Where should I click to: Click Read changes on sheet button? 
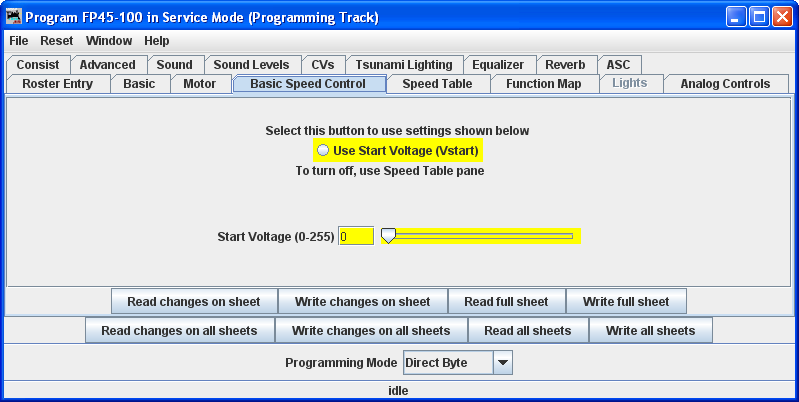(193, 301)
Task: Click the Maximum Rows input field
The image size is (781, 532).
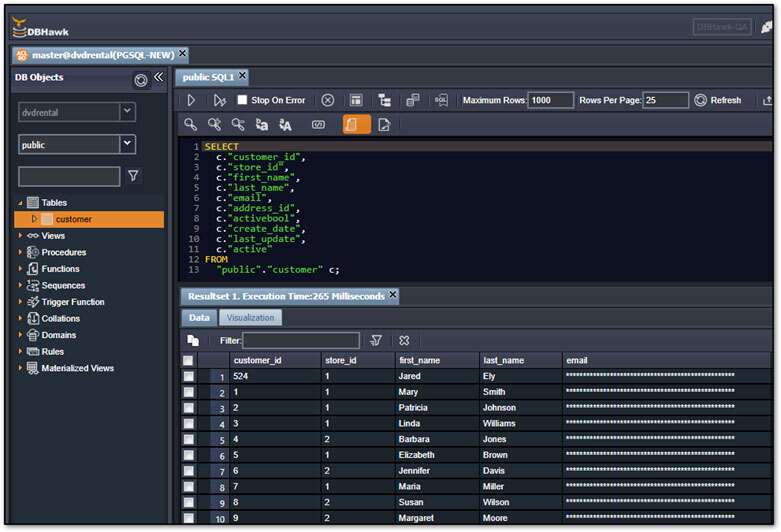Action: pyautogui.click(x=550, y=101)
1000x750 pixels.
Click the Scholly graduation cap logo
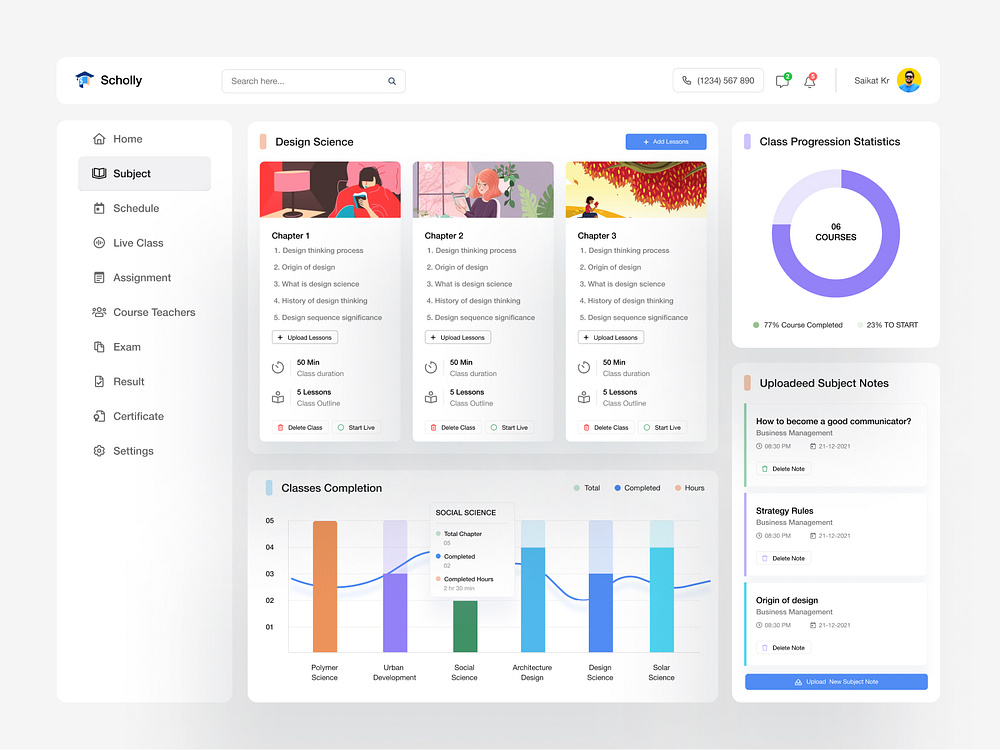(85, 79)
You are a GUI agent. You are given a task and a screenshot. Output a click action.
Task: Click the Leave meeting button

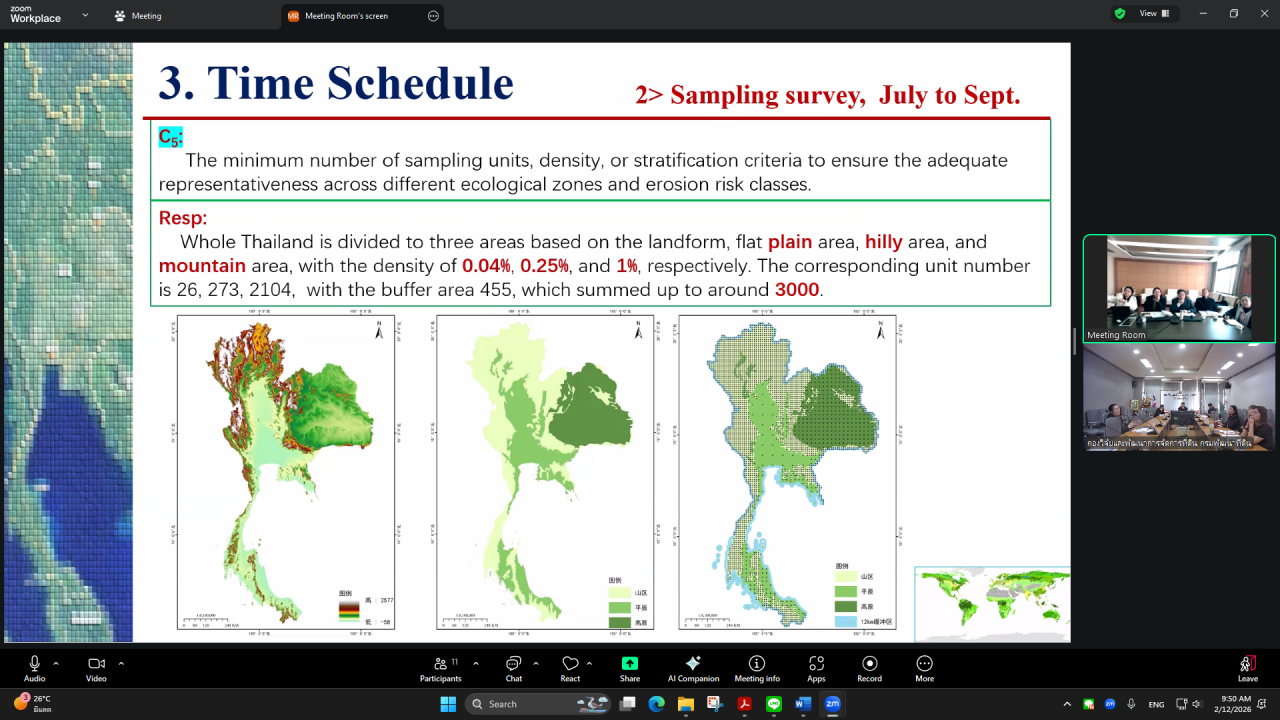pos(1247,667)
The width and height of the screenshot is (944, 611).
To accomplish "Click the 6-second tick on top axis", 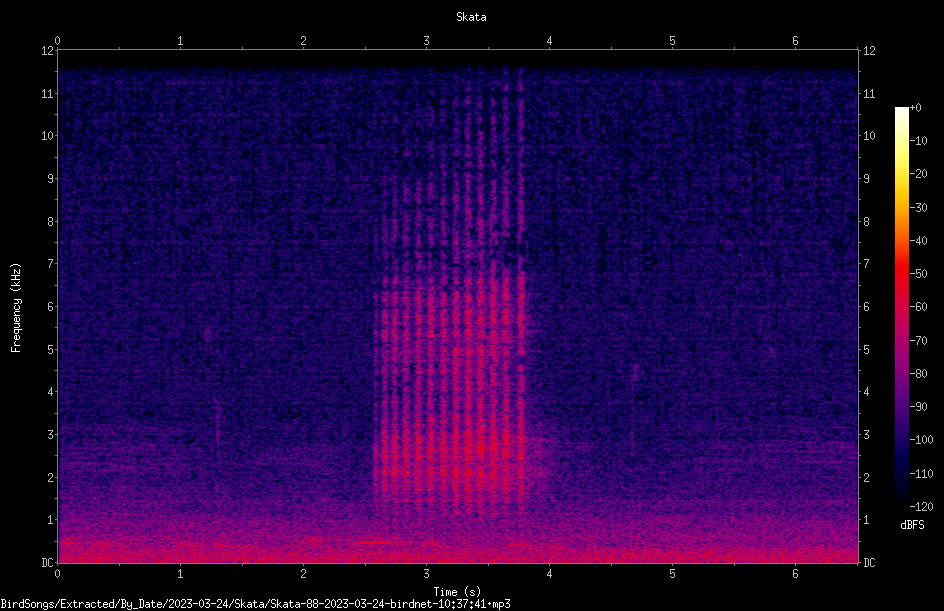I will pyautogui.click(x=795, y=41).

::::

§ **Task goal**
Reproduce the records above from their first line to the line bearing "You are a GUI", both ends included, leaving every picture out.

§ **Response to the task**
Where should I click to: Click Read changes on sheet button? 
(193, 301)
Task: Click the Maximum Rows input field
The image size is (781, 532).
Action: pyautogui.click(x=550, y=101)
1000x750 pixels.
Click the Scholly graduation cap logo
(85, 79)
You are a GUI agent. You are given a task and a screenshot. Output a click action.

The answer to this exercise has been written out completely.